Research Paper Volume 11, Issue 14 pp 5232—5245

Figure 4. TET3 is a direct target of miR-27a-5p and TET3 regulated SYP expression and cortisol secretion in H295R cells. (A) RNA22 predicts that TET3 is a potential target of miR-27a-5p. (B) Immunohistochemical staining for TET3 in CPA and normal adrenal tissue. DAB staining showed that the intensity of staining for TET3 was significantly stronger in CPAs than in normal adrenal tissues. The brown area indicated by arrow is the positive staining of TET3 in CPAs. Representative data are shown. (C) TET3 protein levels in H295R cells were assessed by Western blotsin control in miR-27a-5p mimics transfected cells and miR-27a-5p inhibitor transfected cells. (D) Luciferase reporter assays were performed using luciferase constructs carrying a WT or mutant TET3 3_-UTR cotransfected into H295R cells with miR-27a-5p mimics compared with an empty vector control.
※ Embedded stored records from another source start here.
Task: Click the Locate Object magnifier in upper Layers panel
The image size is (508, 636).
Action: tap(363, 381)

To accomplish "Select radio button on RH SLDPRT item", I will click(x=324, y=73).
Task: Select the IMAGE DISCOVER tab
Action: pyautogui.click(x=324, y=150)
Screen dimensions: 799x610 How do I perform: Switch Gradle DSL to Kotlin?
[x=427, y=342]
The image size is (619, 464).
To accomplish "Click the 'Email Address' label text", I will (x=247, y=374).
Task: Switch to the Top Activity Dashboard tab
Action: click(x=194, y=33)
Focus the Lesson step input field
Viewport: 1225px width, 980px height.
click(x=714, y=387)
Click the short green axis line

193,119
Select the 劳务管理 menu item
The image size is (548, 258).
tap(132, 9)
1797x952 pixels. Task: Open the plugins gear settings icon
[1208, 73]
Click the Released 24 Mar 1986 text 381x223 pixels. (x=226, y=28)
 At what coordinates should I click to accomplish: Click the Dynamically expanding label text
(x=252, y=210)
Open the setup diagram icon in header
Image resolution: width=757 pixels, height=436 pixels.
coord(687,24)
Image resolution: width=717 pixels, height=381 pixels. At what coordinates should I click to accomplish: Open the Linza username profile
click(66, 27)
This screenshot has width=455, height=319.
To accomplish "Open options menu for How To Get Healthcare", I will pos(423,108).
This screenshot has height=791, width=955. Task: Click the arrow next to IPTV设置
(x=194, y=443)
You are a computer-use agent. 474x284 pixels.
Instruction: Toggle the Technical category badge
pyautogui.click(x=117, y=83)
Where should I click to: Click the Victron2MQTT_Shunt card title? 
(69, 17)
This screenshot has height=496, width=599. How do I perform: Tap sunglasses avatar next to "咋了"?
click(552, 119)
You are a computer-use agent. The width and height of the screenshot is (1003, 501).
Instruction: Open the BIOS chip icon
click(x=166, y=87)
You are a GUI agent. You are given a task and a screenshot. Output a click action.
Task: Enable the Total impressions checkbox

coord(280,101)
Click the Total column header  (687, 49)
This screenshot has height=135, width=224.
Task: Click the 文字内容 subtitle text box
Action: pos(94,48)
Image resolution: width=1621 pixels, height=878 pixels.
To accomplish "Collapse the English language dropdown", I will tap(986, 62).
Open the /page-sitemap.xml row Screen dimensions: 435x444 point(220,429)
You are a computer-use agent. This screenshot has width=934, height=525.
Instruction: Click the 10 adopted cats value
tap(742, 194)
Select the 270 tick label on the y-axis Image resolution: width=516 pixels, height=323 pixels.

Firefly luciferase activity was normalized to renilla luciferase activity. (E) Western blot analysis of protein levels in H295R cells transfected with TET3 siRNA (siRNA 1#,2#) or scrambled control for 48h. (F) Methylation level of SYP promoter was analysis by EpiTect Methyl II PCR Assay in H295R cell transfected with TET3 siRNA or control. (G) Cortisol secretion were measured in cell supernatants by ELISA from H295R cell transfected with TET3 siRNA or control. Error bars represent SD. Three independent experiments were performed, and representative data are shown. The data represent the mean SD. NC, normal control. **p<0.01. *p<0.05.